Schweden will Reiseverhalten von Geflüchteten überwachen

Die schwedische Regierung wies mehrere Behörden an, das Reiseverhalten von Geflüchteten zu überwachen. So soll sichergestellt werden, dass der Asylschutz nicht von Personen missbraucht wird, die keinen weiteren Schutz benötigen.

EURACTIV.com
legs and flag of Sweden
Der Schritt der Regierung ist eine Reaktion auf die zunehmende öffentliche und politische Debatte über Flüchtlinge, die in ihren Heimatländern Urlaub machen. [[Royalty Free Photo]]

Die schwedische Regierung wies mehrere Behörden an, das Reiseverhalten von Geflüchteten zu überwachen. So soll sichergestellt werden, dass der Asylschutz nicht von Personen missbraucht wird, die keinen weiteren Schutz benötigen.

Die schwedische Migrationsbehörde wurde von der Regierung in Zusammenarbeit mit der Polizei und den schwedischen Botschaften am Donnerstag (5. Dezember) beauftragt, neue Verfahren für den Informationsaustausch über Reisen von Geflüchteten in Schweden zu entwickeln.

„Wenn jemandem Asyl gewährt wurde, weil er aus einem Staat flieht, ist es seltsam, wenn er dorthin zurückreist. Es wirft die Frage auf, ob er noch Schutz benötigt oder ob anfangs falsche Angaben gemacht wurden“, sagte der schwedische Migrationsminister Johan Forssell am Donnerstag.

Der Schritt der Regierung ist eine Reaktion auf die zunehmende öffentliche und politische Debatte über Flüchtlinge, die in ihren Heimatländern Urlaub machen. Eine Novus-Umfrage aus dem Jahr 2022 für die schwedische Online-Publikation Bulletin ergab, dass 79 Prozent der Flüchtlinge in Schweden angaben, in ihren Heimatländern Urlaub gemacht zu haben.

„Dass es Missbrauch gibt, wage ich zu behaupten. Aber es ist schwer zu sagen, wie weit verbreitet er ist. Hoffentlich wissen wir bald mehr“, erklärte Forssell von der konservativen Moderaten Sammlungspartei.

Die Ergebnisse dieser Initiative werden voraussichtlich im nächsten Sommer vorgestellt. Gleichzeitig laufen in Schweden die Diskussionen über eine Anpassung der Aufenthalts- und Reisegesetze, einschließlich möglicher Änderungen der Fristen für den Entzug von Aufenthaltsgenehmigungen, so Forsell weiter.

Diese Entscheidung spiegelt die umfassenderen Bemühungen der Mitte-Rechts-Koalitionsregierung Schwedens wider – die von den rechtspopulistischen Schwedendemokraten (EKR) unterstützt wird – die Migrationspolitik zu verschärfen.

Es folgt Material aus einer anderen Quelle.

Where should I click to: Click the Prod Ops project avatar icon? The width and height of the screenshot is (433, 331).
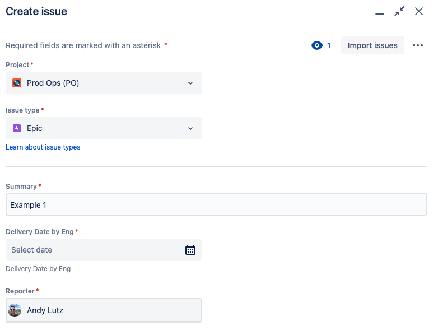[17, 83]
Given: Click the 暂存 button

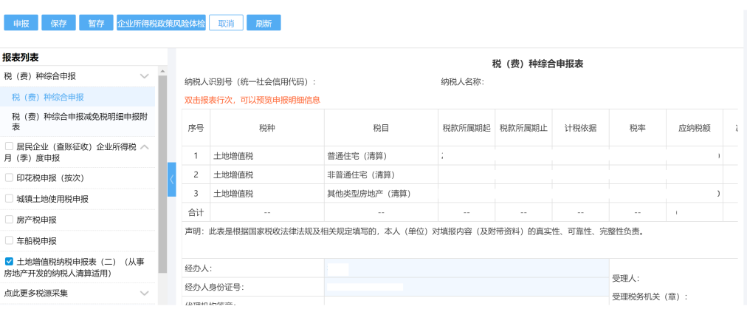Looking at the screenshot, I should coord(96,23).
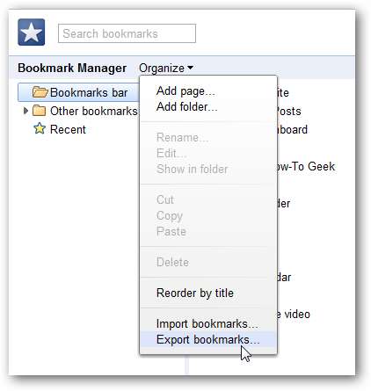Click the Bookmarks bar folder icon
Viewport: 371px width, 391px height.
click(x=40, y=92)
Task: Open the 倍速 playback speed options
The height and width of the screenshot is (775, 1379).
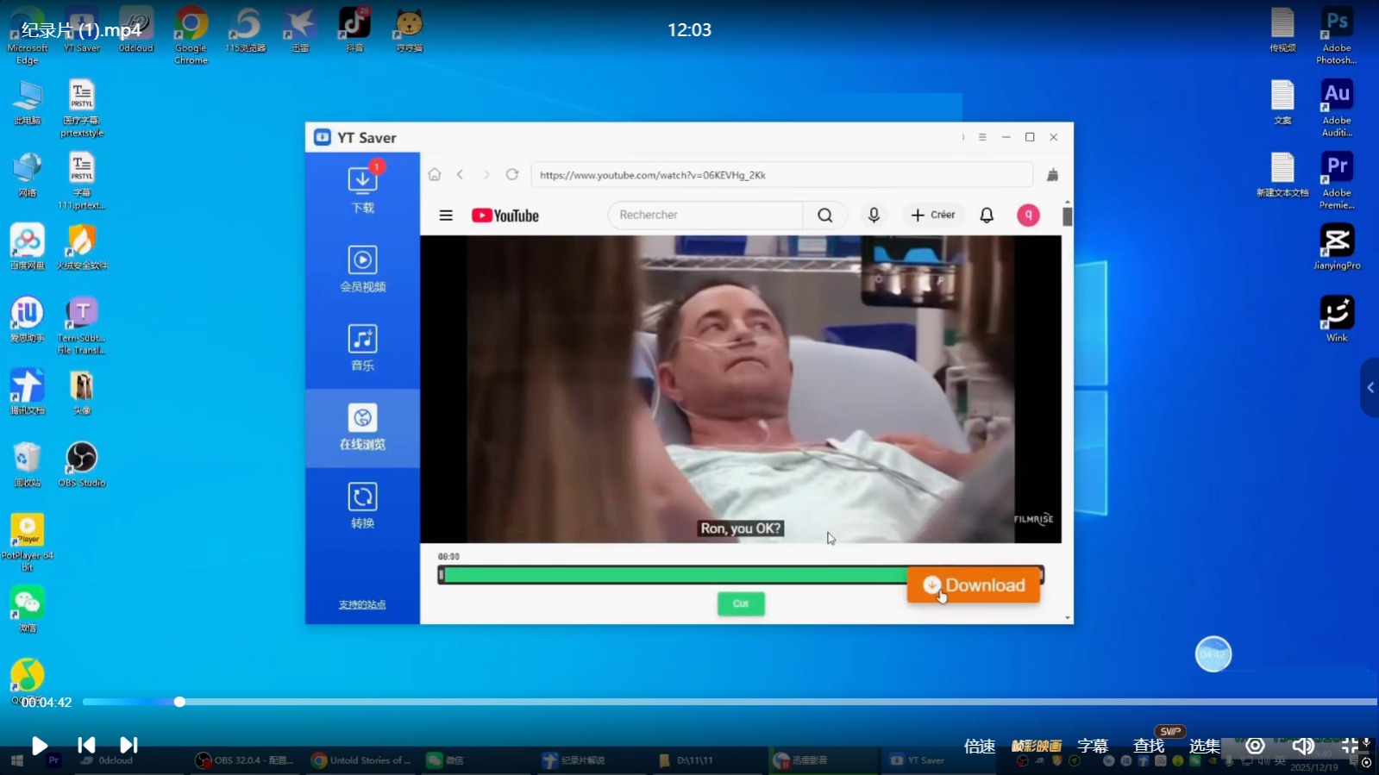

In diesem Jahr haben die NGOs Human Rights Watch und Civil Rights Defenders bereits Bedenken hinsichtlich der schwedischen Migrationspolitik geäußert. Besonders der Migrations- und Asylpakt der EU steht in der Kritik.

Beide Organisationen forderten Stockholm auf, faire Asylverfahren zu gewährleisten und die Menschenrechte zu achten. Sie warnten vor Maßnahmen, die den Schutzsuchenden schaden könnten.